Foreign investors have pulled over Rs 6,400 crore from the Indian equity market in the first four trading sessions of the ongoing month when the Reserve Bank of India (RBI) and US Federal Reserve raised interest rates.
Given the headwinds in terms of elevated crude prices, inflation, tight monetary policy among others, FPIs' flows in India are expected to remain volatile in the near term, Shrikant Chouhan, Head - Equity Research (Retail), Kotak Securities, said.
Foreign Portfolio Investors (FPIs) remained net sellers for seven months to April 2022, withdrawing a massive amount of over Rs 1.65 lakh crore from equities. This was largely on the back of anticipation of a rate hike by the US Federal Reserve and due to the deteriorating geopolitical environment following Russia's invasion of Ukraine.
After six months of selling spree, FPIs turned into net investors in the first week of April amid correction in the markets and invested Rs 7,707 crore in equities. After a short breather, once again they turned net sellers during the holiday-shortened April 11-13 week, and the sell-off continued in the succeeding weeks too.
FPI flows continue to remain negative in the month of May till date and they have sold around Rs 6,417 crore during May 2-6, data with depositories showed. The trading in market was closed on May 3 on account of Eid.
"With central banks across the world pressing the panic button and increasing interest rates, equity markets have also reciprocated the sentiment. Foreign investors continue to sell relentlessly," Vijay Singhania, Chairman, TradeSmart, said.
Making similar statement, Himanshu Srivastava, Associate Director - Manager Research, Morningstar India, said the week turned out to be an eventful one.
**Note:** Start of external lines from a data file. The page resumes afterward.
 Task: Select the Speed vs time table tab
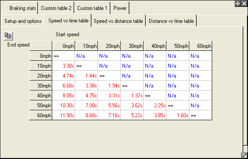tap(68, 21)
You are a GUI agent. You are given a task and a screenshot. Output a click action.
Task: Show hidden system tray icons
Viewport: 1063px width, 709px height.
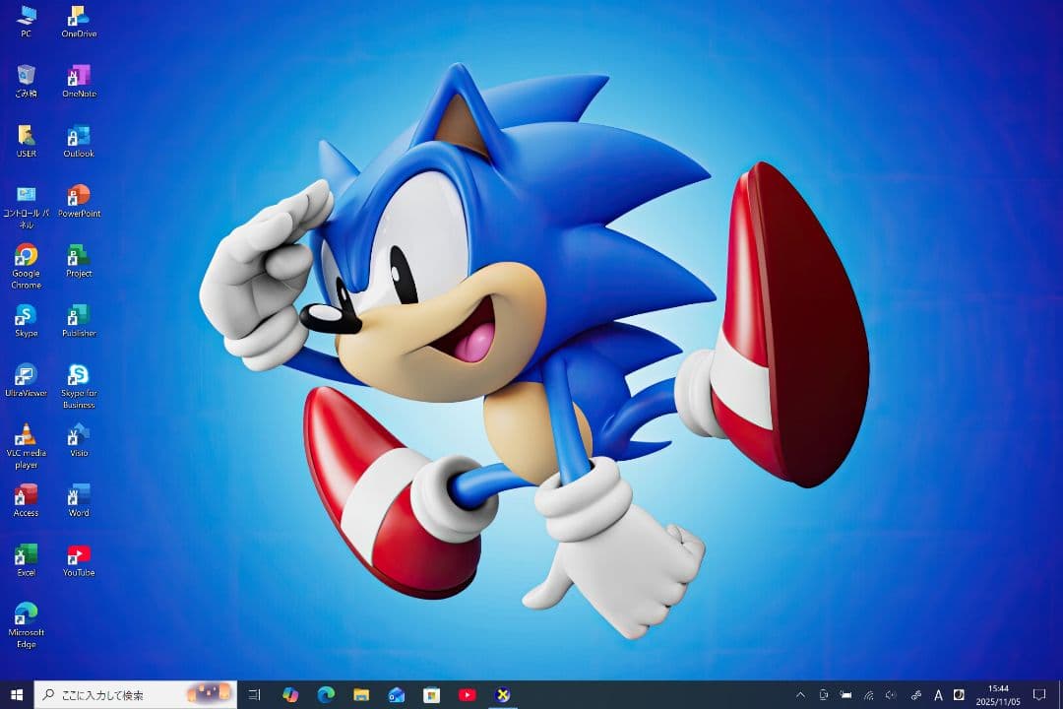coord(800,695)
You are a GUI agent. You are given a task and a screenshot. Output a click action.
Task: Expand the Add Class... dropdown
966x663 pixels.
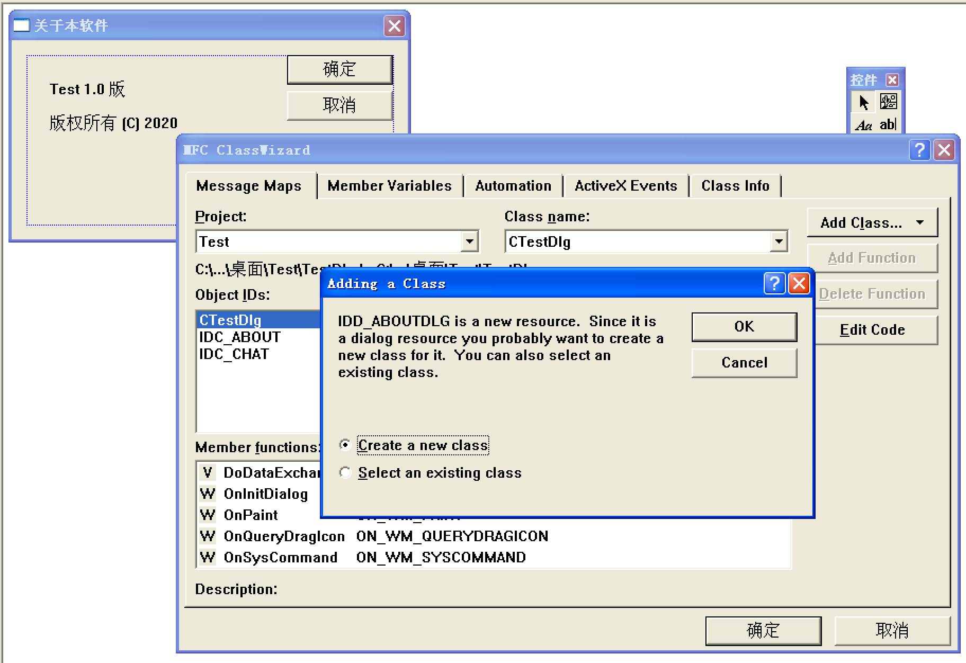920,222
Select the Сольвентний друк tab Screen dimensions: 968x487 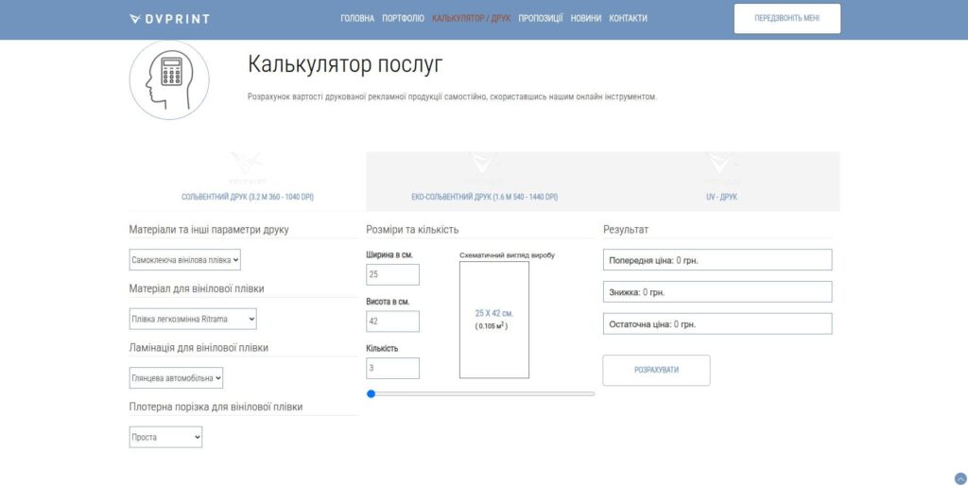[247, 181]
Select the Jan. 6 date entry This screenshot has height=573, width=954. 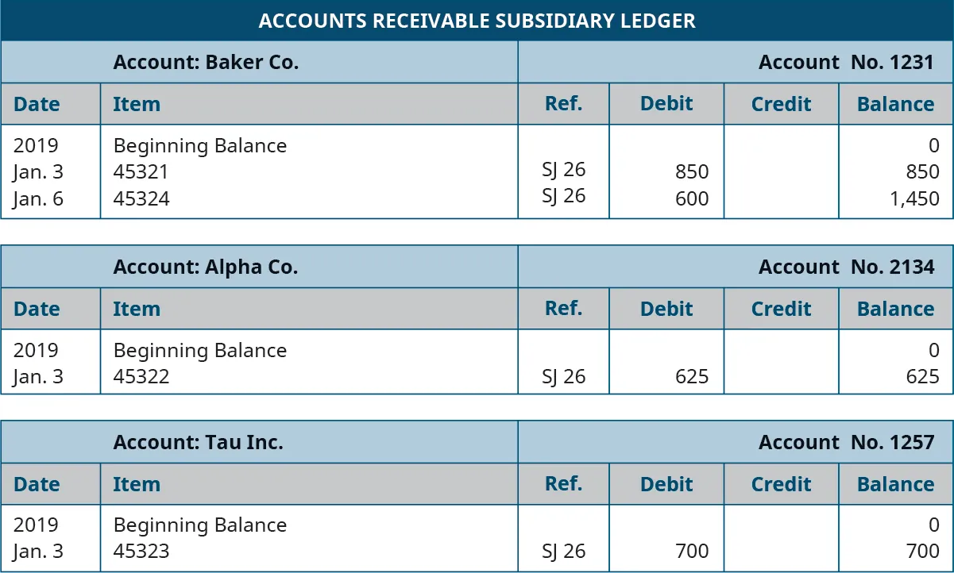[x=38, y=198]
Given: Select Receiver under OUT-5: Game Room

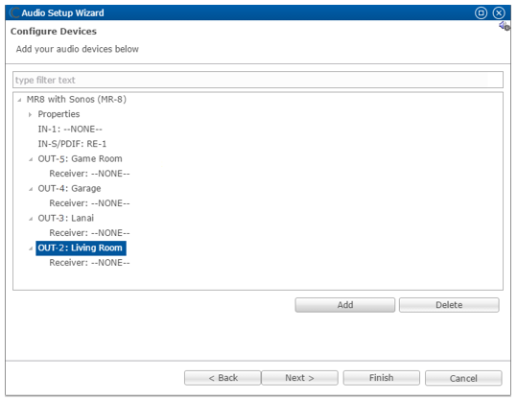Looking at the screenshot, I should click(89, 174).
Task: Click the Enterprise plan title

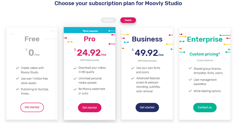Action: click(x=205, y=39)
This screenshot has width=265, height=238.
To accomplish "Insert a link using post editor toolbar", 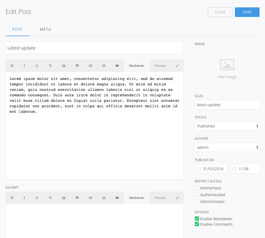I will click(x=50, y=66).
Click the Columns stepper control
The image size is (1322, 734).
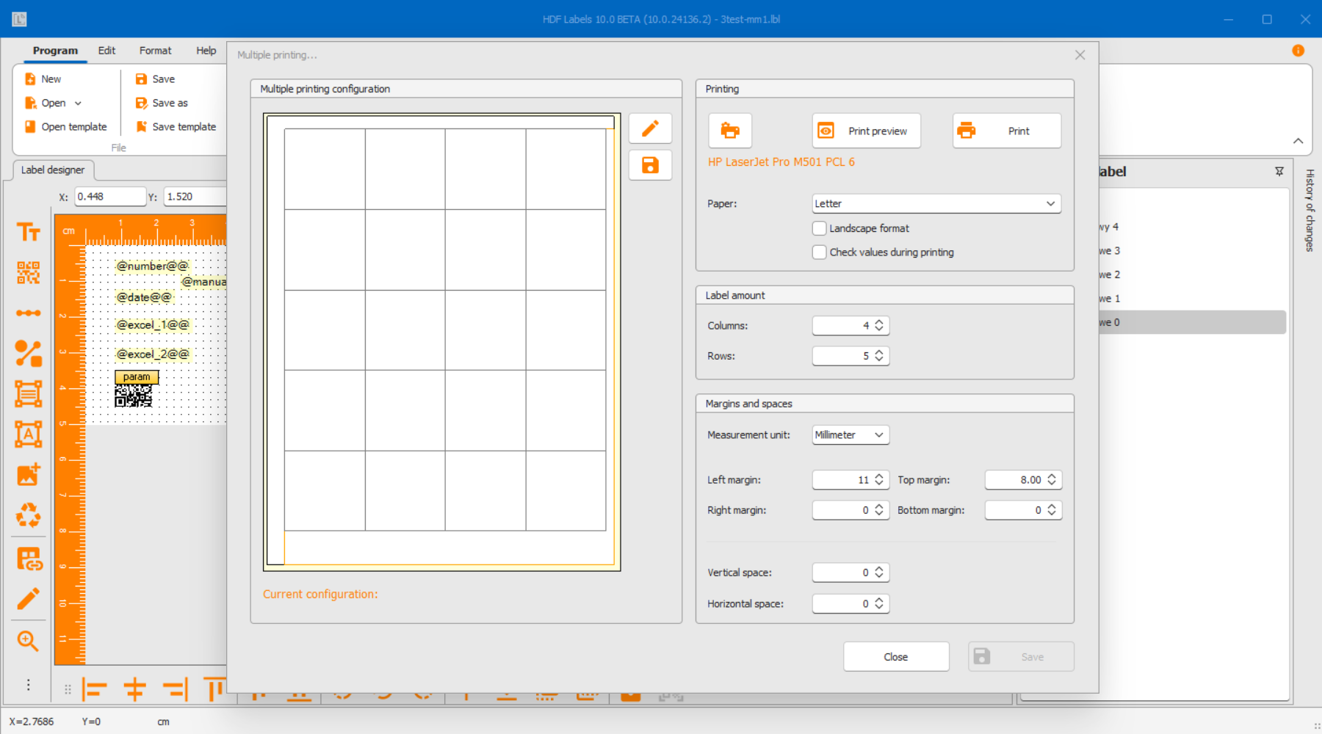tap(878, 326)
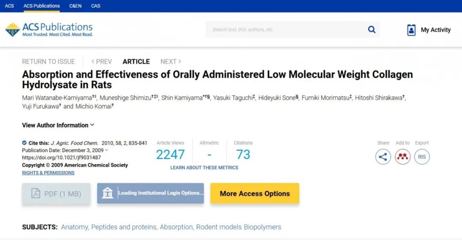
Task: Click the ACS Publications logo
Action: 49,30
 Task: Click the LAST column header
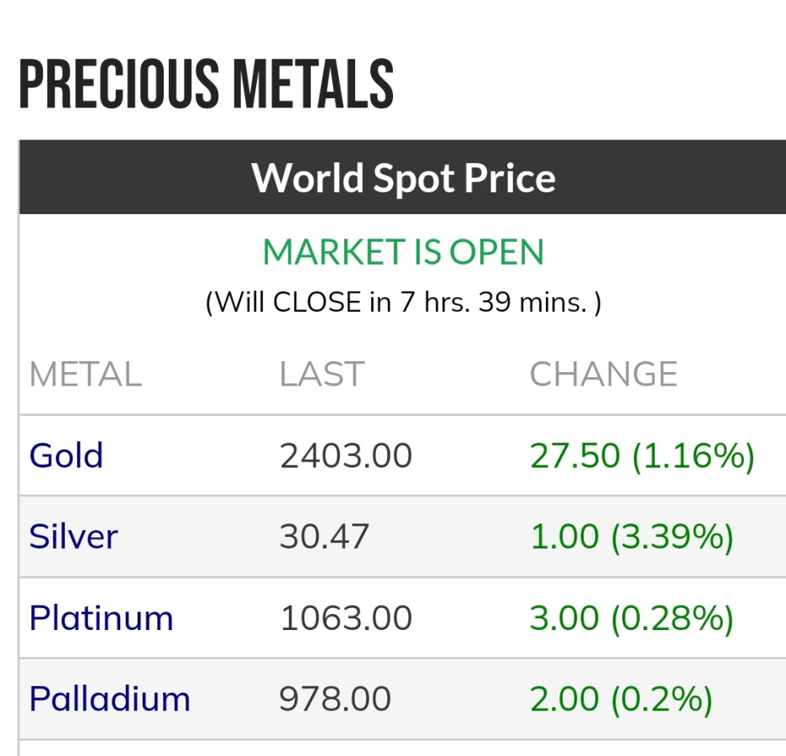click(x=322, y=375)
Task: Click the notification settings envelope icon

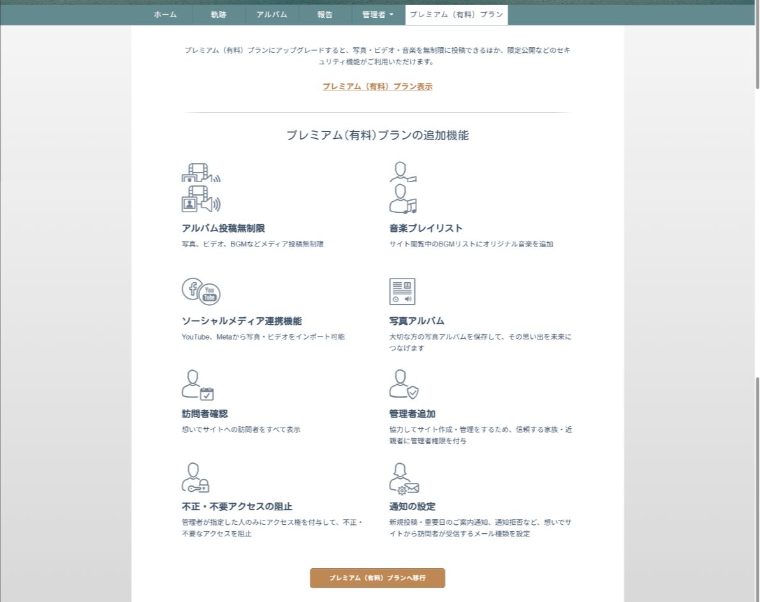Action: [404, 478]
RBI in an off-cycle monetary policy review on May 4 hiked the policy repo rate by 40 bps with immediate effect and cash reserve ratio by 50 bps effective May 21. This attracted a sharp reaction from the markets which have been on a downward spiral ever since.
On the other hand, the US Fed too raised rates by 50 bps on the same day, the biggest hike in two decades. Among investors, it fanned fears that going ahead, further large rate hikes are likely to come, he added.
Further, the Bank of England lifted its key rate to the highest level since 2009. Also, the market expects that Britain could see inflation at 10 per cent. Additionally, concerns over COVID-19 in China could upset global supply chains and hit growth. This makes foreign investors move back to its home country, Chouhan said.
Apart from equities, FPIs withdrew a net amount of Rs 1,085 crore from the debt market during the period under review.
Going forward too, market volatility is expected to remain high as foreign investors may continue to withdraw funds. Unless the war is called off, selling is expected to continue, TradeSmart's Singhania said.
According to Morningstar's Srivastava, there is nothing much at the moment, which could cheer up foreign investors and coax them to invest in Indian equity markets.
"Besides the rate hikes by both RBI and US Fed, uncertainty surrounding Russia-Ukraine war, high domestic inflation numbers, volatile crude prices and weak quarterly results does not paint an incredibly positive picture. The recent rate hikes could also slow the pace of economic growth, which is also a concern," he said.
Adding to the worry is the resurgence of coronavirus cases in China and in some other parts of the world. In such a scenario, FPIs typically turn risk-averse and adopt a wait and watch approach until greater clarity emerges, he added.
Under the given circumstances and fast-changing global landscape, foreign flows into Indian equities could continue to be under pressure, until there is a change in the underlying drivers and investment scenario, he added.
Apart from India, other emerging markets, including Taiwan, South Korea and the Philippines witnessed outflows in the month of April to date.